Fork Out: Stop Whining, Start Wining

Poland is not the first place that leaps to mind when one ponders the great wine countries of the world (it’s hard to believe that vines once cloaked the slopes of Wawel Hill). The communist era, not famed as a fertile period for gourmet pursuits, didn’t help much either. Still, there’s no doubt that you’re slightly less likely to come across a glass of wine that will do a good job of stripping the enamel off your teeth than it was a few years ago; Krakow’s wine lovers are having a much easier time of it than in the dark days of socialism. As are wine-loving Poles in general: as a nation, Poles drank around 98 million litres of wine last year, a 10 percent increase on the year before, but still far behind the preferred drinks of beer and vodka. Of course, this is nothing compared to the Spanish, Italians or French, who drink that much wine every four months, but the trend is definitely upward, helped by the growing number of Poles who travel abroad and experience other cuisines, often accompanied by local wine. This growing interest in food and wine, together with higher earnings, has expended the market for wine and drawn a number of importers into the industry. The resulting competition forces them to reduce their margins and makes wine more affordable for the Polish drinker.

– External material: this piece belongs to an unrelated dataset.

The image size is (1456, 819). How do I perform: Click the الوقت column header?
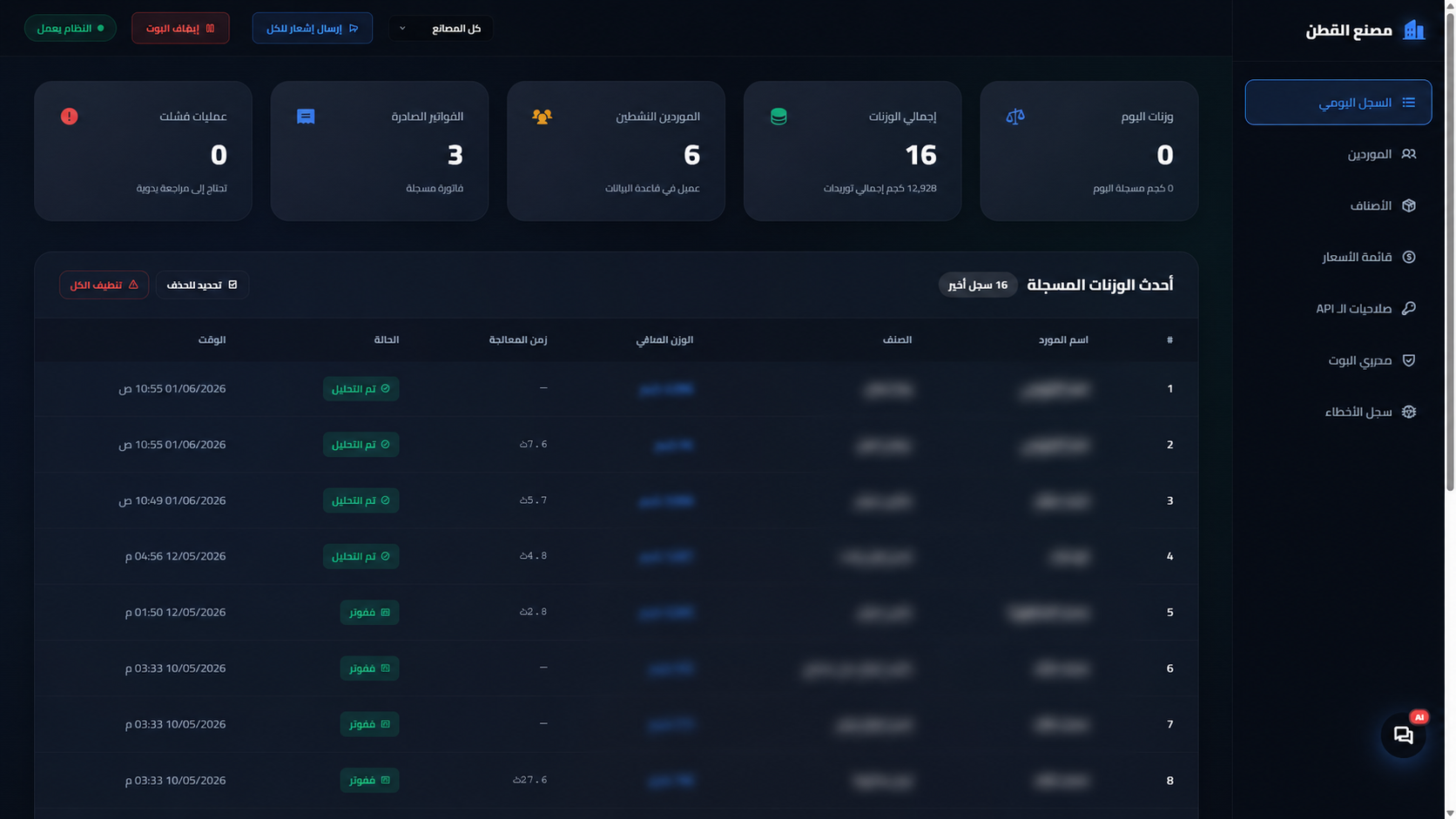[x=212, y=339]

So although it’s now much easier to get a glass of decent wine here, it’s not all rosy. Krakow’s dependence on tourists who are only here for a few days means that there are precious few discerning restaurateurs here, and owning a restaurant is most frequently seen as a good way of extracting money from transient visitors. As a result, most bars and restaurants in Krakow are tied in to contracts with one of a small group of beer distributors, the terms of which force the bar to sell only a small range of beers. These contracts usually commit the bar to buying wine from the distributor too, and as beer is still the biggest earner, the wines on the wine list tend to be the cheapest available. In exchange, the bar or café gets lower prices and freebies such as espresso machines, branded tables, chairs, umbrellas etc.

In short, if you want to get beyond the usual suspects, you have to work a little harder than heading down to the nearest bar. Although I’m no expert on wine, there are a few places in Krakow that I think are worth mentioning as a starting point.

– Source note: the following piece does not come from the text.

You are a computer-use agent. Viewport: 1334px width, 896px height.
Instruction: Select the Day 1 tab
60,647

Most central is the Vinoteka 13 in the basement of the OTT building at Rynek 13 (you mean that ostentatious “Pasaż 13” sign isn’t an original 15th century stone carving?). Ignore the disconcerting loud music piped onto the street and head down the stairs to a swish bar that has a surprisingly affordable selection of wines by the glass, and a wine shop with a wider range of wines from small wineries around the world by the bottle.

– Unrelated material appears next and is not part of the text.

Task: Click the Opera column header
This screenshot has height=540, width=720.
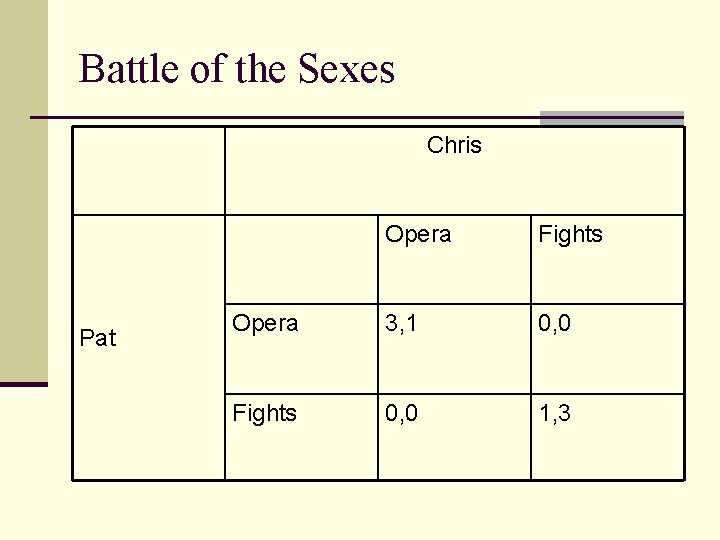Action: pos(418,235)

Slightly further out is Wine Garage (ul. Józefitów 8), a tiny wine bar and shop tucked away in one of Krakow’s most boring streets, but this just makes what happens at the Wine Garage more interesting. Owned and run by a couple who have been importing and selling wine for years, they specialise in organic and biodynamic wines, mainly from Italy, Spain, France, Moravia and Tokaj. They make a point of visiting all of their producers and can talk at length (in English, if you press them) about each of the vineyards and winemakers they stock. It’s pretty rare to find this level of dedication to suppliers at the best of times, so it’s even more special here. The Wine Garage is open from 12 noon to 8 pm (sometimes later) every day and you can buy wines by the glass to drink there as well as a small range of bar snacks. They also run regular tasting evenings – previous events have included Polish wines, biodynamic wines from Tokaij and vegetarian wines.

There are a couple of off-license shops that might also be worth a look; Viners on ul. Zwierzyniecka is a recent arrival and on ul. Krowoderska and Dom Wina on ul. Starowiślna are both shops run by much larger Internet-based wine businesses. There are also shops run by large importers, such as the charming Winarium Marek Kondrat (ul. Dolnych Młynów 9) and Sobiesław Zasada (ul. Florianska 20 and ul. Armii Krajowej 19), although these trade in a large volume of wine so their ranges are correspondingly homogeneous. Finally, there’s the ingenious combination of wine shop (with a good beer selection, too) and DVD rental at ul. Filarecka 3 – a favourite of our editor, I hear.